Action item. The entries below contain a stretch that opens with the line containing "Toggle underline formatting" and closes with the line containing "Task: Click the Wave height label"; set down that stretch exactly, both ends included, and nothing else.

Information provided START

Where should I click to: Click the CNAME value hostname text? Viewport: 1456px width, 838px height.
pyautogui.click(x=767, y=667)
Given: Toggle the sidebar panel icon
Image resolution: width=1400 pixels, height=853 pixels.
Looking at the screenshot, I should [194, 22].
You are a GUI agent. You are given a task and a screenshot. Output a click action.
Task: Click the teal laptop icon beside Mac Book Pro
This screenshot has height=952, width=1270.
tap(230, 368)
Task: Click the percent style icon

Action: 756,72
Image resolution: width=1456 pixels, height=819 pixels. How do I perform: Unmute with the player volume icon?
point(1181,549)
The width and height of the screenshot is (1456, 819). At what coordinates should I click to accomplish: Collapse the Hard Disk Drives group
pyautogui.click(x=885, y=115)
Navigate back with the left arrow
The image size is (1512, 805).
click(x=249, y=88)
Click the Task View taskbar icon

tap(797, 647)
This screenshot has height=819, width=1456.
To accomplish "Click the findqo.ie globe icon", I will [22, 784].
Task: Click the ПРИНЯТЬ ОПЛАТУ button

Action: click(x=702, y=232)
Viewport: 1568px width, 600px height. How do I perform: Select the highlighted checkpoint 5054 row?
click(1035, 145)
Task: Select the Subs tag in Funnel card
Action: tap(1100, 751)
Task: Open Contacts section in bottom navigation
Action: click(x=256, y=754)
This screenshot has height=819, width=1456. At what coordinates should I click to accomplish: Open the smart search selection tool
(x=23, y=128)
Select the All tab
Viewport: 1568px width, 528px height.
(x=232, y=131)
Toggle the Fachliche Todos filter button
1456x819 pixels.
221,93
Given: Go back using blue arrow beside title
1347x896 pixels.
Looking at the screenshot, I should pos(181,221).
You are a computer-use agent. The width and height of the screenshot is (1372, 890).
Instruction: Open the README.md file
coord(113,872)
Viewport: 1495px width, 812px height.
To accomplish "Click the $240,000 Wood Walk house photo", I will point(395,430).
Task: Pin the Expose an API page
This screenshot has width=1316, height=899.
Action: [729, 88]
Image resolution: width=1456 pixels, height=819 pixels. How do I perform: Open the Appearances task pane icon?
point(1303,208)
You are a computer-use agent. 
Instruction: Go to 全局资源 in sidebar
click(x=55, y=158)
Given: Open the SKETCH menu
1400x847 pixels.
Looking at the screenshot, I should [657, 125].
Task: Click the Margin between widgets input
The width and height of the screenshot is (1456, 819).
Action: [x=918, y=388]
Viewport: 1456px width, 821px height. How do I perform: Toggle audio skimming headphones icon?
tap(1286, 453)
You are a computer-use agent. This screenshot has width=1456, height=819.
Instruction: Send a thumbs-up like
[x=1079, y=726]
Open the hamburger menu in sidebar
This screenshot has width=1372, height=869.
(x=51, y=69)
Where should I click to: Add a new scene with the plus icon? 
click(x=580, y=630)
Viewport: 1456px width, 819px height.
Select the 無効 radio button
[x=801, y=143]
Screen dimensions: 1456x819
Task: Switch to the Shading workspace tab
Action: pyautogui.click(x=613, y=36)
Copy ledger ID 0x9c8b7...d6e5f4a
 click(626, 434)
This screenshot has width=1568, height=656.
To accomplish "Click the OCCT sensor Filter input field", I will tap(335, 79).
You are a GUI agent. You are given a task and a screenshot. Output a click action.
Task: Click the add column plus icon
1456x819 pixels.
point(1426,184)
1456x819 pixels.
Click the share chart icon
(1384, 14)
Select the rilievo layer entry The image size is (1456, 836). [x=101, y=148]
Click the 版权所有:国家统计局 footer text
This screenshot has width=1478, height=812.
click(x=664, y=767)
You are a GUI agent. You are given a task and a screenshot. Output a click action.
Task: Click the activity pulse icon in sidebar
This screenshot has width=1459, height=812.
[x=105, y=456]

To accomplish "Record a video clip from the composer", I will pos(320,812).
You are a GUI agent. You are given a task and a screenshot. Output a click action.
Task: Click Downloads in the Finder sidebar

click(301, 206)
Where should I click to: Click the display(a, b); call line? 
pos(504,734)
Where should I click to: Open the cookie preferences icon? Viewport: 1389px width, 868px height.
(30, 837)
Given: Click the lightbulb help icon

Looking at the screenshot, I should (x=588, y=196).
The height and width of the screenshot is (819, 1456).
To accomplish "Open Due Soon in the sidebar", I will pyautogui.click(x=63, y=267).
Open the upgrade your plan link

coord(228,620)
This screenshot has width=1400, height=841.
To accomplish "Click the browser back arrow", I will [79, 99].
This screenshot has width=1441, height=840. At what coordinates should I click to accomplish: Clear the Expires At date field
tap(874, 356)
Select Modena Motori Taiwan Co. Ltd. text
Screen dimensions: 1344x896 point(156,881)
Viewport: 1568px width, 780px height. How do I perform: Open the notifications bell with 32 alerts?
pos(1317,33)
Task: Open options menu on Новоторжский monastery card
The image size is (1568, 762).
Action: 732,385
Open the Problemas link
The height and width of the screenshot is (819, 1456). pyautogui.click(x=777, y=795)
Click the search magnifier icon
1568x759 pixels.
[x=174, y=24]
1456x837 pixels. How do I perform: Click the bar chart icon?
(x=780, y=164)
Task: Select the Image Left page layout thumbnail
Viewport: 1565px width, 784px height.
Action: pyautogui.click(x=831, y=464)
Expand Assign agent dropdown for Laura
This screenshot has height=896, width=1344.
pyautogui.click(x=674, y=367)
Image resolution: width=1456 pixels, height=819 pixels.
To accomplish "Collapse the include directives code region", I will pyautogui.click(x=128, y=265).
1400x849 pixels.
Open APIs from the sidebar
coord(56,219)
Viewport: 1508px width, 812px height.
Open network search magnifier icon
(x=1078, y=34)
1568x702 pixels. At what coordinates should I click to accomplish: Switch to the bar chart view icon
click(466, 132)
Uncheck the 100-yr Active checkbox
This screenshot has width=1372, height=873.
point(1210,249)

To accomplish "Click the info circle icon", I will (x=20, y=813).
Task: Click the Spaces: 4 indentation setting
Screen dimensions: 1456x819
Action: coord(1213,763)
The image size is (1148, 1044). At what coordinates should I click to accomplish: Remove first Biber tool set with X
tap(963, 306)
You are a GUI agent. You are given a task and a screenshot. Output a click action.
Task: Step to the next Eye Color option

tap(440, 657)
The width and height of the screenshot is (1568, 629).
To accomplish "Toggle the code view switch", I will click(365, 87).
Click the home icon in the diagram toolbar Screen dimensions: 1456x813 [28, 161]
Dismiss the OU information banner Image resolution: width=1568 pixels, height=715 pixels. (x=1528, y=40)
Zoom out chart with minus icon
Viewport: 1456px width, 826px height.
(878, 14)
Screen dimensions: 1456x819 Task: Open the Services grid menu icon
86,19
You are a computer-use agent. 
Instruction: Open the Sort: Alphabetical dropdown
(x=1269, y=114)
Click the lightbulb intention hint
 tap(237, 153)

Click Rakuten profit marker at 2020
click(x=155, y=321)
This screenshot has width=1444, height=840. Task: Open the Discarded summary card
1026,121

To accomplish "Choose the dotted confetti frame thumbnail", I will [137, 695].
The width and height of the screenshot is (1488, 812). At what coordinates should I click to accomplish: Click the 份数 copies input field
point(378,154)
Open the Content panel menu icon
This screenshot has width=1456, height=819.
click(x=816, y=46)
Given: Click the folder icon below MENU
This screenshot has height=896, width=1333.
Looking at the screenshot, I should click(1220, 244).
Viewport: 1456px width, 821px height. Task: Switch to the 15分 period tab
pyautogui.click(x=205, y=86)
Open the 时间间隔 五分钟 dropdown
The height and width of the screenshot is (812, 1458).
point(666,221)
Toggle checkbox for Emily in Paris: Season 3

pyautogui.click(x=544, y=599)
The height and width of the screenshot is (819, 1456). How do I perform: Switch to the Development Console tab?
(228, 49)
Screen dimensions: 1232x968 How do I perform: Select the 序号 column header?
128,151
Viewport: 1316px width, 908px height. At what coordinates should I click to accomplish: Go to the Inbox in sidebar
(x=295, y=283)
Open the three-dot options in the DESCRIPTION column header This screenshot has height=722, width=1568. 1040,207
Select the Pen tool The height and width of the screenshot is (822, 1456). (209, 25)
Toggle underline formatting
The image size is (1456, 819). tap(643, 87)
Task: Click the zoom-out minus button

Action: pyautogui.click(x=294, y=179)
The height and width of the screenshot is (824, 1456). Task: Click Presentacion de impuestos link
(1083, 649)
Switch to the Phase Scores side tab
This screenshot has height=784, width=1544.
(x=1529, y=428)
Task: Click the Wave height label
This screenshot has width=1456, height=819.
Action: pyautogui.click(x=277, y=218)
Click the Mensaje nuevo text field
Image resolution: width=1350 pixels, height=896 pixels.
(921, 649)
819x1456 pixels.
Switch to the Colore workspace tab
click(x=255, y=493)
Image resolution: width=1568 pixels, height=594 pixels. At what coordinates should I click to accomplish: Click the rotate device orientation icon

Information provided END

Written response.
Toggle underline formatting
The image size is (1456, 819). tap(643, 87)
Task: Click the zoom-out minus button

Action: pyautogui.click(x=294, y=179)
The height and width of the screenshot is (824, 1456). Task: Click Presentacion de impuestos link
(1083, 649)
Switch to the Phase Scores side tab
This screenshot has height=784, width=1544.
(x=1529, y=428)
Task: Click the Wave height label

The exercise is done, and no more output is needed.